I wasn’t going to blog at all this week, but the conversation has been too great. It’s wonderful; fresh air and water. Here’s Gemma’s most recent post: Palin(g) in Comparison, Part the Second
Here are my thoughts:
Okay, I think that I understand what you’re saying a bit better now, and I’m behind now… I’m going to watch these speeches, but I’m going to spend my first vacation since last Christmas watching them! 🙂
Anyway, I still am skeptical of Palin’s chances to propel McCain to success… as the New York Times pointed out (oops, there go my liberal media tendencies, although the media as a whole has been far from liberal for quite some time) that was a Republican audience and that was a speech that Palin delivered after having been secluded from the press for days.
Ultimately I feel that she may have been an effective governor, or at least have had the background and skills commensurate with the demands of that position. During the first half of the primary, when I was leaning toward Clinton, it *was* Obama’s lack of experience that concerned me most… as it turns out, Obama’s experience is comparable to plenty of our less-experiences presidents, some who have gone on to be our truly great presidents. So experience is not the great equalizer. But there is a threshold of concern. I’m a smart guy, but I wouldn’t make a great president, and many of us will willingly acknowledge this fact about ourselves. If Obama’s slow and steady progress from community activism through the state senate through the U.S. senate has subjected him to justified scrutiny, concern is absolutely warranted for someone with political experience that is practically transparent at this point. The town Palin governed is smaller than the suburb where I went to high school; the population of Alaska is scarcely larger than Greater Flint.
The thing that encourages me in this election is the tone of the campaigns; which party is playing into its stereotypes and which is transcending them. Four years ago we saw a democratic party that, for all the narrowness of the race, seemed destined to lose: it was a passive, quiet, submissive party that seemed to collapse under the pressure it felt from an angry and untractable America. But this year we are confronted by images of Republicans in a big and dark room, a party that looks smaller and less diverse – less vigorous – than it did before, and still as angry. Still just shouting and insulting as if that was their only technique.

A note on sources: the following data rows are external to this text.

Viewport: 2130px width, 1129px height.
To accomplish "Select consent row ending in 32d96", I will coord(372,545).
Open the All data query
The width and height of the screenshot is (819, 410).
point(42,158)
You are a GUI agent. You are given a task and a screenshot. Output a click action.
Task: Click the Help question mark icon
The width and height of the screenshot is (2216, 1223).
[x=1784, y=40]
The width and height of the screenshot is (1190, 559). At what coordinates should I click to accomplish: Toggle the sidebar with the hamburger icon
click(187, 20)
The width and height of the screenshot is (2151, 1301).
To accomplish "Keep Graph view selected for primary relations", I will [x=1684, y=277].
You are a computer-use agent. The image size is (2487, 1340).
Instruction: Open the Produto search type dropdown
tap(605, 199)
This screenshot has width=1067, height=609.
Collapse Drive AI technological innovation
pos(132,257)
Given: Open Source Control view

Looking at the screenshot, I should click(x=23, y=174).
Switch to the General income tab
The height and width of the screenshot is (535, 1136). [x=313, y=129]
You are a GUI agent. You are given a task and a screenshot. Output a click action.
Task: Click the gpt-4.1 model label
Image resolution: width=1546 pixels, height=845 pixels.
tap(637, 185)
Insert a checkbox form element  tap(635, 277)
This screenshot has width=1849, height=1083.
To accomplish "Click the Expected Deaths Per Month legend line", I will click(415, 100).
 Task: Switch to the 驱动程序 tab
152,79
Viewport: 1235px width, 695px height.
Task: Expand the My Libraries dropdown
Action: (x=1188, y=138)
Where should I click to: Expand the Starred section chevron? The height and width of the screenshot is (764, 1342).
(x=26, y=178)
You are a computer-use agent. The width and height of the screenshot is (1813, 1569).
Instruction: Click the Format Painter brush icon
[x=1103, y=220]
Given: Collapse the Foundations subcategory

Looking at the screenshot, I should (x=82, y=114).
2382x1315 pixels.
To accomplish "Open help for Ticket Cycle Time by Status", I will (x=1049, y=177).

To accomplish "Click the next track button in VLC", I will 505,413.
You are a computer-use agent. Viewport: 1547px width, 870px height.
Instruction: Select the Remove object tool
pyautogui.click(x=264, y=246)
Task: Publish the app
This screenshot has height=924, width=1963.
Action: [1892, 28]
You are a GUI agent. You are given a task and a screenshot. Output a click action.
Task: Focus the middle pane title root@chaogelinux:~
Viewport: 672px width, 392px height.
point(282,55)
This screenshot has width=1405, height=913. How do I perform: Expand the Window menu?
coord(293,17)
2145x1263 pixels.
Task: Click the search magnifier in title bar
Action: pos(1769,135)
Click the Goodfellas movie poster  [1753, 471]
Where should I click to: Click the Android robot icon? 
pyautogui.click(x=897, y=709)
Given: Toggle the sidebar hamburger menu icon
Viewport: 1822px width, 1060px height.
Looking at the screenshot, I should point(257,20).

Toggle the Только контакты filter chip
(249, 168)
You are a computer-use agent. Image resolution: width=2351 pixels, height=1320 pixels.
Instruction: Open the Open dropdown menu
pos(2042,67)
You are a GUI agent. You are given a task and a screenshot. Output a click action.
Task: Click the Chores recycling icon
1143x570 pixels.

It’s a party on the defensive.
In pretty much every election I’ve ever seen, whoever is on the defensive at this point is going to have a hard time winning.
It isn’t that the McCain campaign is or isn’t taking a risk. It’s that the political ground has shifted. The risks that would have worked four years ago are not working now.
I think you’re making very good points, and there is good cause for concern. But I also think that the concerns of America are very different from those at the Republican Convention right now, and are, at least at once and finally, more closely aligned with those of the Democratic party.